• [EXERCISE DIRECTIONS] Leave the pictures out. Return all other data exactly.

Collected data entries

___

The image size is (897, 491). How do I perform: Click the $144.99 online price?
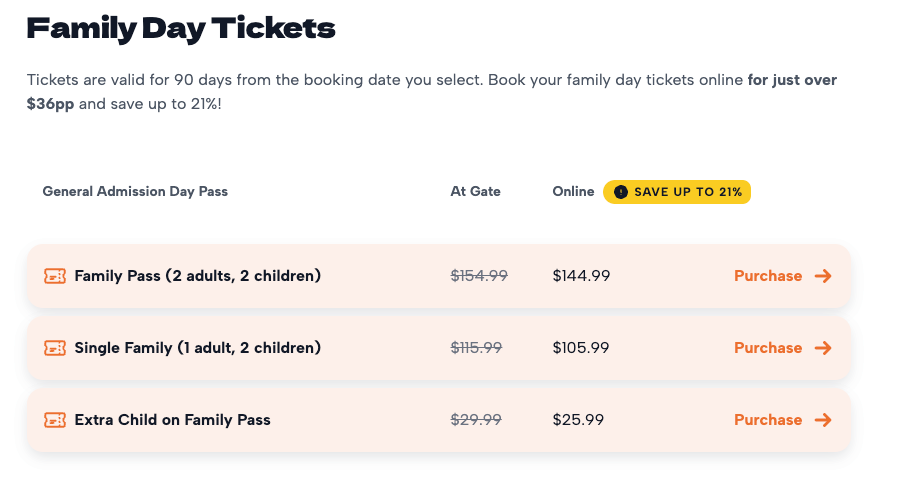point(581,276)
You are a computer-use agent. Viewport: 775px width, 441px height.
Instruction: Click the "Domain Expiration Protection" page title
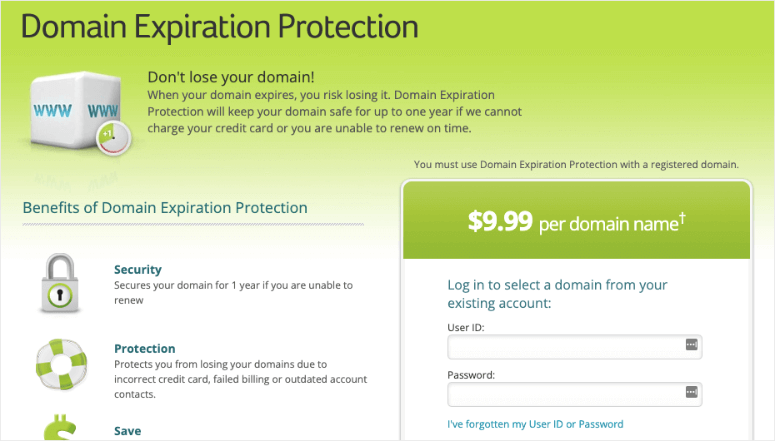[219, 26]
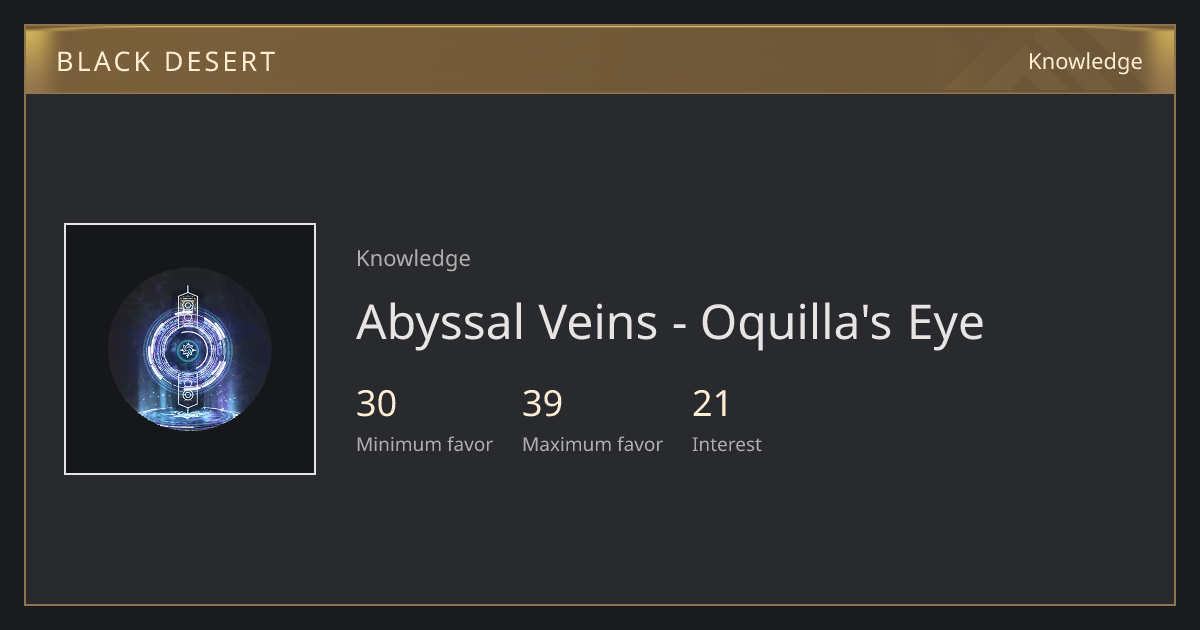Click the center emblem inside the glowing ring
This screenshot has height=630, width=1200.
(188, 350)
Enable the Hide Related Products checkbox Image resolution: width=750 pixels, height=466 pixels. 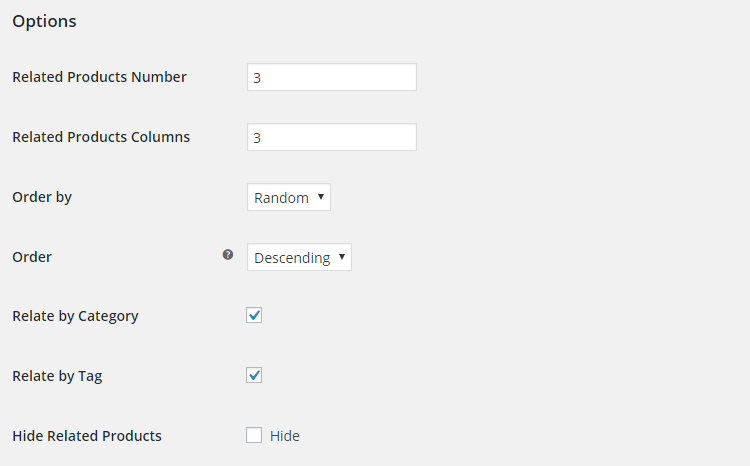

___

• [OUTPUT OF THE EXERCISE]
The image size is (897, 491). How do I perform: Click the $144.99 online price?
point(581,276)
You are a computer-use agent. Viewport: 775px width, 441px height.
Instruction: Click the "Domain Expiration Protection" page title
[219, 26]
Click the center emblem inside the glowing ring
This screenshot has height=630, width=1200.
(188, 350)
Enable the Hide Related Products checkbox Image resolution: width=750 pixels, height=466 pixels. 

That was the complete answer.